Please note that Mommsen uses the AUC chronology (Ab Urbe Condita), i.e. from the founding of the City of Rome. You can use this reference table to have the B.C. dates
From: The History of Rome, by Theodor Mommsen
Translated with the sanction of the author by William Purdie Dickson
That those extravagant habits of the Roman world of quality rested throughout on credit, is shown by the fact that the monthly interest in Rome was once suddenly raised from four to eight per cent, through the borrowing of the different competitors for the consulship. Insolvency, instead of leading in due time to a meeting of creditors or at any rate to a liquidation which might at least place matters once more on a clear footing, was ordinarily prolonged by the debtor as much as possible; instead of selling his property and especially his landed estates, he continued to borrow and to present the semblance of riches, till the crash only became the worse and the winding-up yielded a result like that of Milo, in which the creditors obtained somewhat above four per cent of the sums for which they ranked.

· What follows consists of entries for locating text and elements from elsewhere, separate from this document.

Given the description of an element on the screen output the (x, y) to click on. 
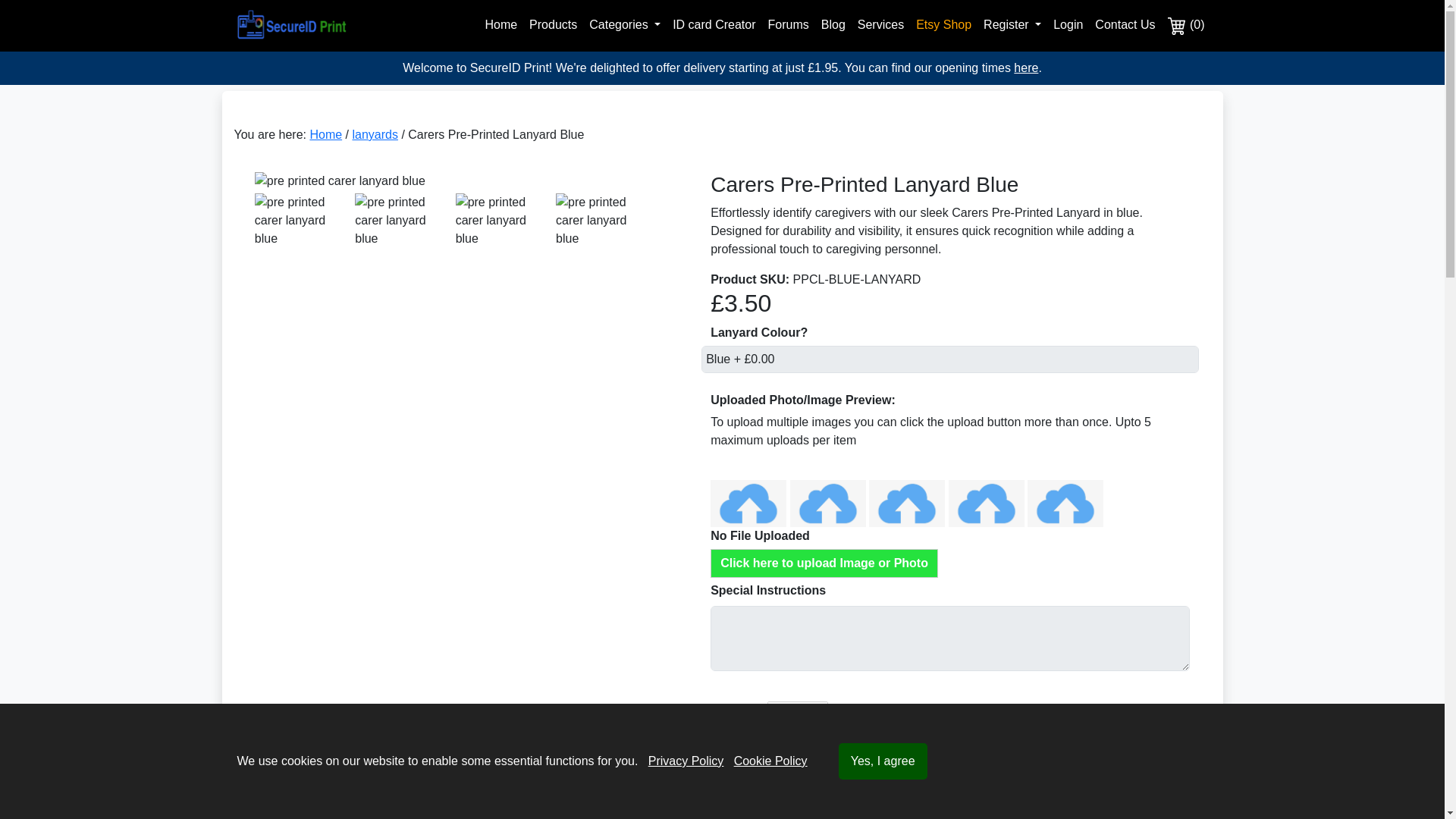
1 (797, 716)
Contact Us (1124, 24)
lanyards (374, 133)
Products (552, 24)
Register (1011, 24)
ADD TO CART (949, 770)
Services (880, 24)
Home (325, 133)
Forums (788, 24)
Etsy Shop (943, 24)
here (1025, 67)
ID card Creator (713, 24)
Blog (833, 24)
Login (1067, 24)
Home (500, 24)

Amidst this startlingly rapid transition from riches to bankruptcy and this systematic swindling, nobody of course gained so much as the cool banker, who knew how to give and refuse credit. The relations of debtor and creditor thus returned almost to the same point at which they had stood in the worst times of the social crises of the fifth century; the nominal landowners held virtually by sufferance of their creditors; the debtors were either in servile subjection to their creditors, so that the humbler of them appeared like freedmen in the creditor's train and those of higher rank spoke and voted even in the senate at the nod of their creditor-lord; or they were on the point of declaring war on property itself, and either of intimidating their creditors by threats or getting rid of them by conspiracy and civil war.